The analysis using anti-IFN-γ or TNF-α antibody and TNF-α-deficient mice suggests a critical role of IFN-γ and TNF-α in the development of LPS-mediated lethal shock. The systemic lethal shock requires pretreatment with α-GalCer, suggesting that IFN-γ may play a pivotal role on preparation or sensitization for the lethal shock. On the other hand, TNF-α is suggested to be an execution factor for lethal shock. Probably, α-GalCer activates Vα14 NKT cells and leads to IFN-γ production. Released IFN-γ renders mice susceptible for the shock and also induces augmented production of TNF-α. An excess of TNF-α damages various organs, especially lungs and finally cause multiple organ failure due to systemic lethal shock. This hypothetical idea is consistent with the pathogenesis of generalized Shwartzman reaction. The respective role of IFN-γ and TNF-α in the development of generalized Shwartzman reaction has been reported by several groups.23, 24, 25, 26, 27 IFN-γ renders the mice more sensitive to the reaction and plays a regulatory role. On the other hand, TNF-α functions as an execution factor and causes systemic lethal shock in mice. Our model corresponds to the pathophysiology of generalized Shwartzman reaction. Once again, IFN-γ is most likely to be essential for sensitization and priming of the lethal shock.

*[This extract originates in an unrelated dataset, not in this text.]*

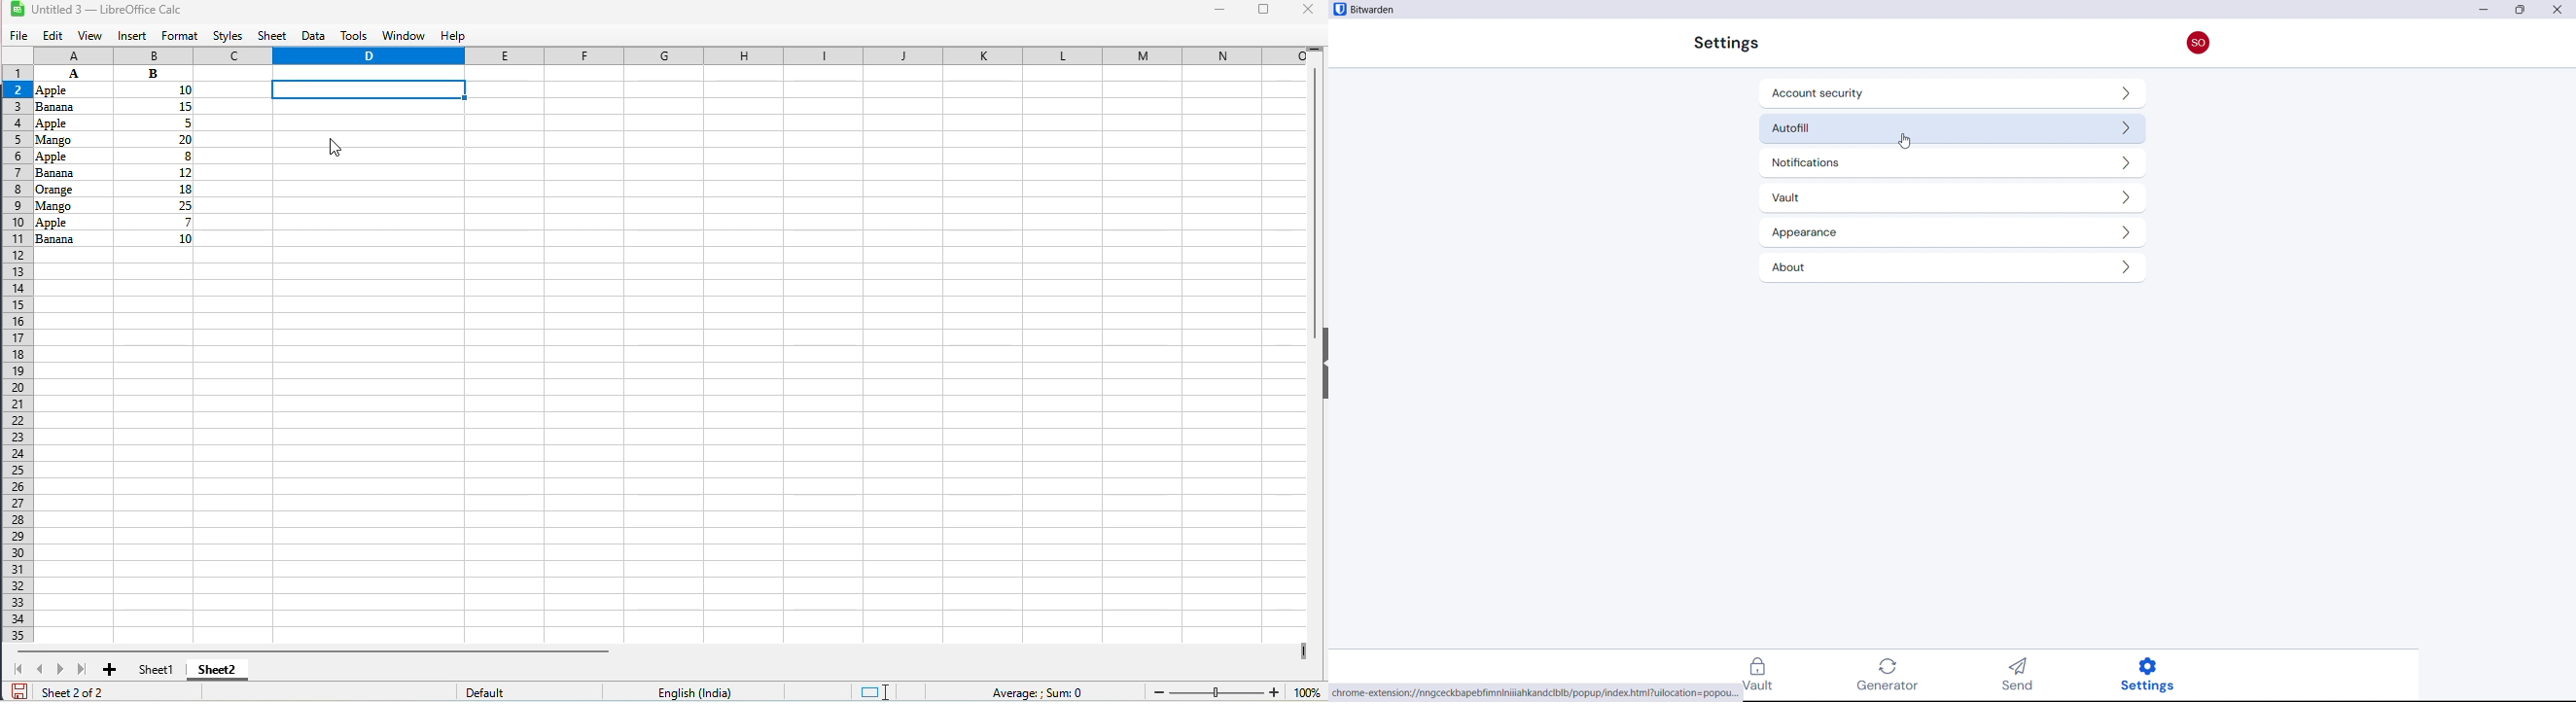 This screenshot has height=728, width=2576. What do you see at coordinates (19, 692) in the screenshot?
I see `click to save document` at bounding box center [19, 692].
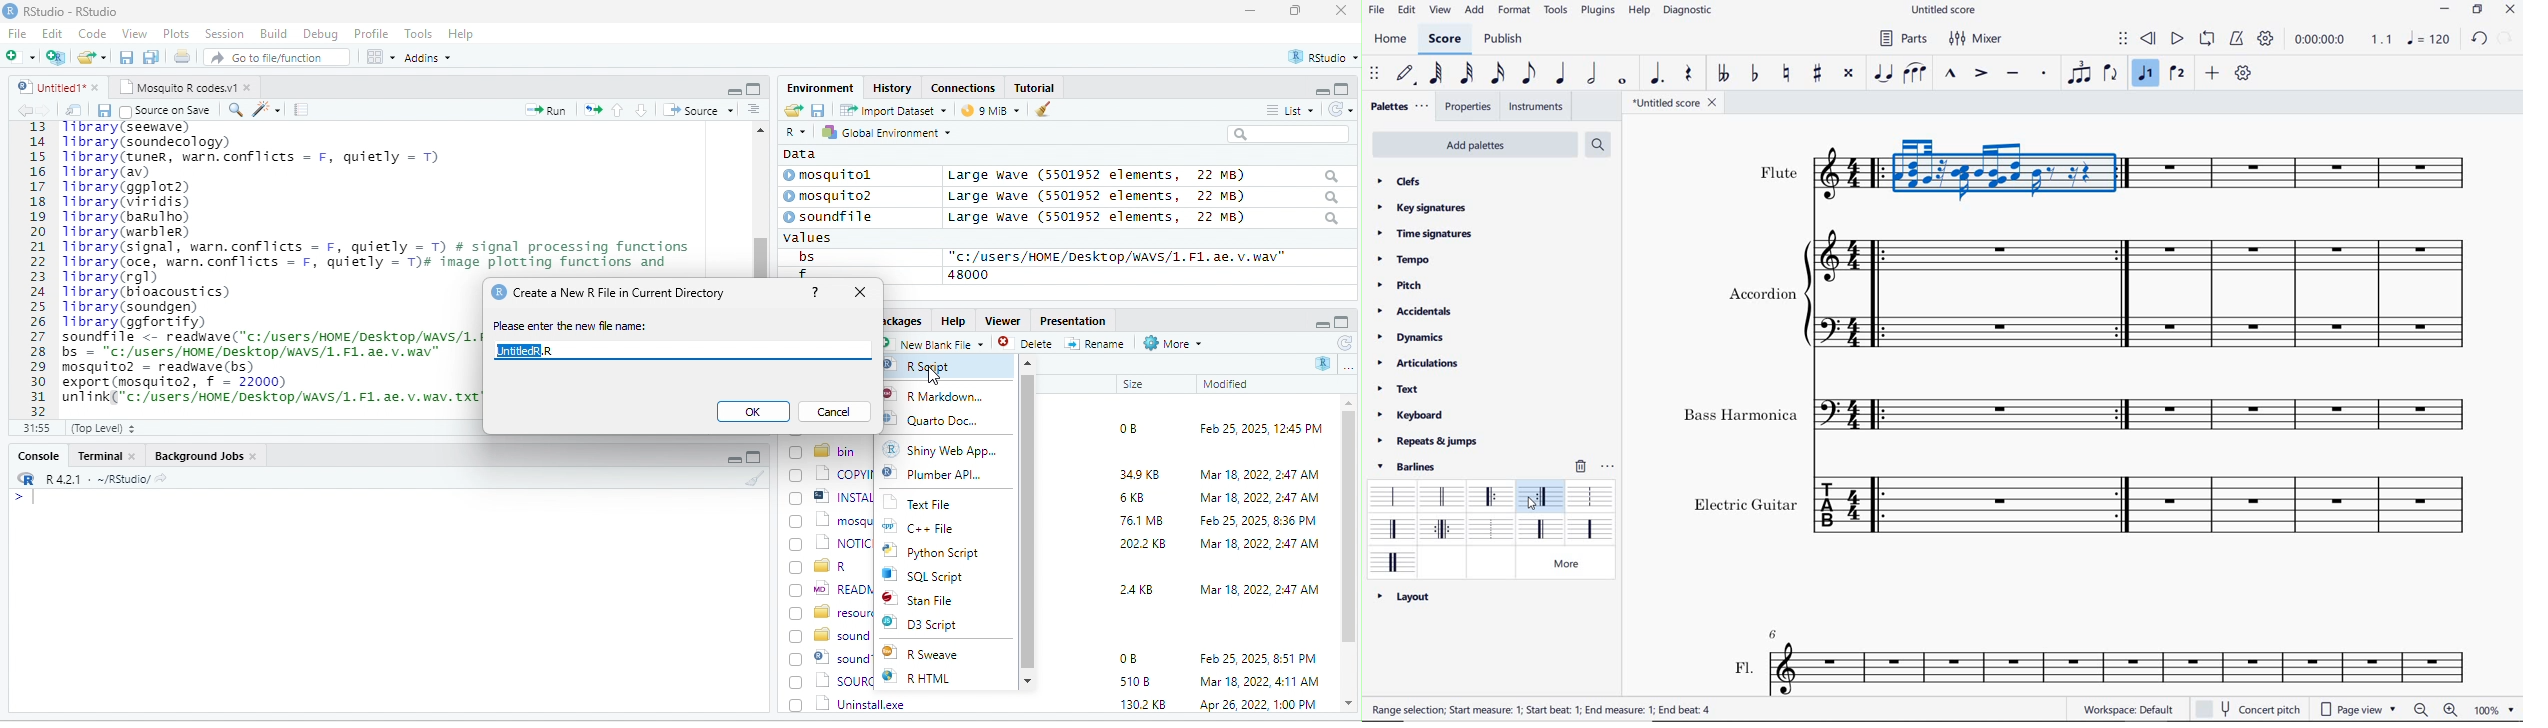 The width and height of the screenshot is (2548, 728). What do you see at coordinates (830, 659) in the screenshot?
I see `© sound1R` at bounding box center [830, 659].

Interestingly, our model features respiratory failure with severe pulmonary inflammation and is characterized by few hepatic lesions and endothelial injuries, compared to other lethal shock models with D-galactosamine,2 P. parvum3 and BCG.4 As far as we know, this is the first report on systemic lethal shock characterized by respiratory failure. The severity of lesions does not necessarily correspond to the tissue distribution of NKT cells. It is still unknown how α-GalCer-sensitized mice causes severe pulmonary lesions in response to LPS. Additionally, the lethal shock with α-GalCer sensitization can be produced much more easily than other models for lethal shock.

The systemic lethal shock in the present study appears to be an endotoxic shock, since LPS is administered to α-GalCer-sensitized mice. However, it appears that other microbial products, such as CpG DNA and peptideglycan, which are able to cause TNF-α production, can also trigger the lethal shock. Our model using α-GalCer might be applied to systemic lethal shock with various microbial products.